The upper section 251 includes a stabilizer section 256. The stabilizer section 256 includes a collection of stabilizer pads 259 extending radially from the upper section 251. The stabilizer pads 259 may be configured and made from materials in a manner as discussed previously with regard to stabilizer pads 222 of FIG. 2A.

FIG. 2C is a cross section view of an example sleeve 254 of FIG. 2B. The sleeve 254 can be formed as a cylindrical section having a central bore 258 large enough to slip over part of the bent motor housing. In the illustrated example, four of the stabilizer pads 257 are spaced at substantially equidistant radial locations about the sleeve 54. In some embodiments, other configurations can be used. For example, one, two, three, four, five, or more of the stabilizer pads 257 may be arranged in equidistant or non-equidistant radial spacings. In another example, the stabilizer pads 257 may be aligned parallel, or at other predetermined angles, to the desired trajectory of the wellbore.

FIG. 2D is a side view of an example bottom hole assembly 203 of the rotary steerable type as briefly discussed above. The BHA 203 includes an upper section 261 and a lower section 262. The upper section 261 as illustrated includes an upper stabilizer section 266 with stabilizer pads 269 and a downhole drilling motor 260. In some embodiments, the drilling motor 260 can be a positive displacement motor, such as a Moineau motor. It will be understood that in other embodiments rotation of the BHA 203 may be provided by the drill string, and a downhole motor 260 may not be included in the BHA. The lower section 262 of the BHA 203 includes a lower stabilizer section 264 with stabilizer pads 267 a rotary steerable tool 263 and a drill bit 213.
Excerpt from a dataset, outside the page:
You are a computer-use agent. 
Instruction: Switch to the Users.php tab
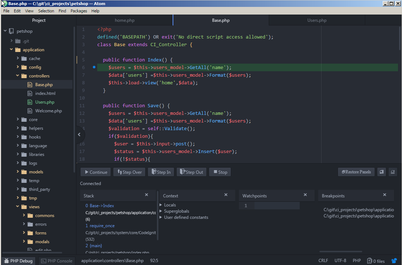(x=316, y=20)
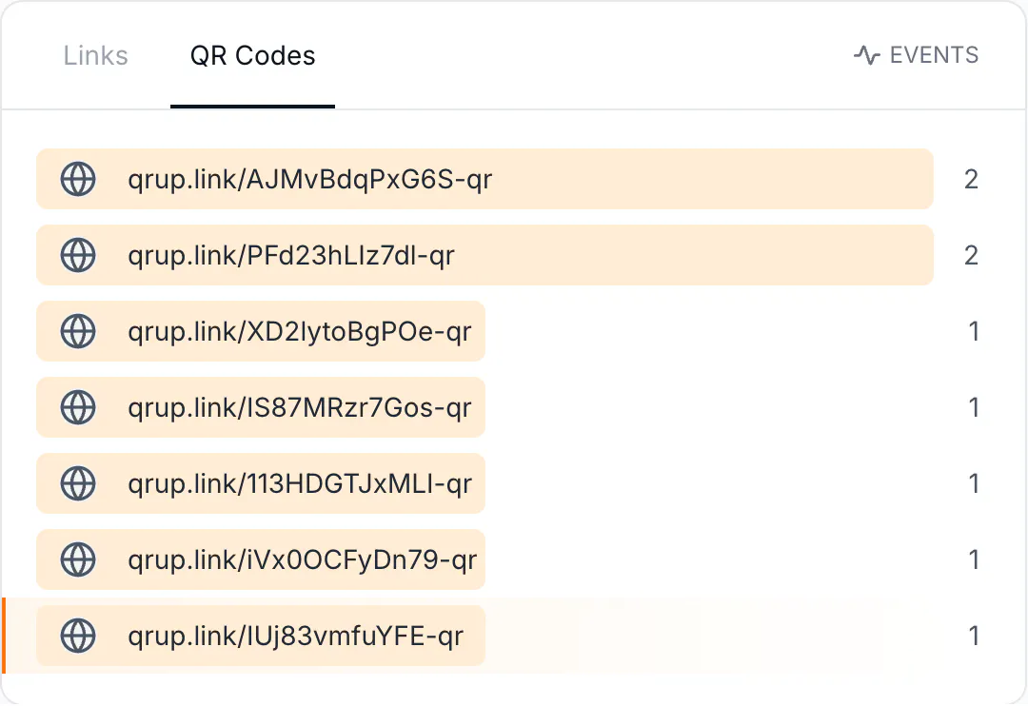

As further illustrated in FIG. 2D, the stabilizer pads 267 extend radially outward from the stabilizer section 264 positioned above the rotary steerable tool portion 263. In some embodiments (not shown), the stabilizer pads 267 can extend radially outward from a lower stabilizer section positioned below the rotary steerable tool 263. In use, the stabilizer pads 267 extend radially to contact a side wall of the wellbore. As previously discussed with regard to FIGS. 1, 2A and 2B, contact between the sidewall and the stabilizer pad 267 orients the BHA 203 at a predetermined angle, which causes the drill bit 213 or other drilling tool attached to the BHA 203 to bore in an orientation that causes a predetermined deflection (e.g., curve, dogleg) in the path of the wellbore as it is being drilled. In some embodiments, the stabilizer pads 267 and 269 may be configured and formed from materials as discussed with regard to stabilizer pads 217, 222, 257, 259 of FIGS. 2A and 2B.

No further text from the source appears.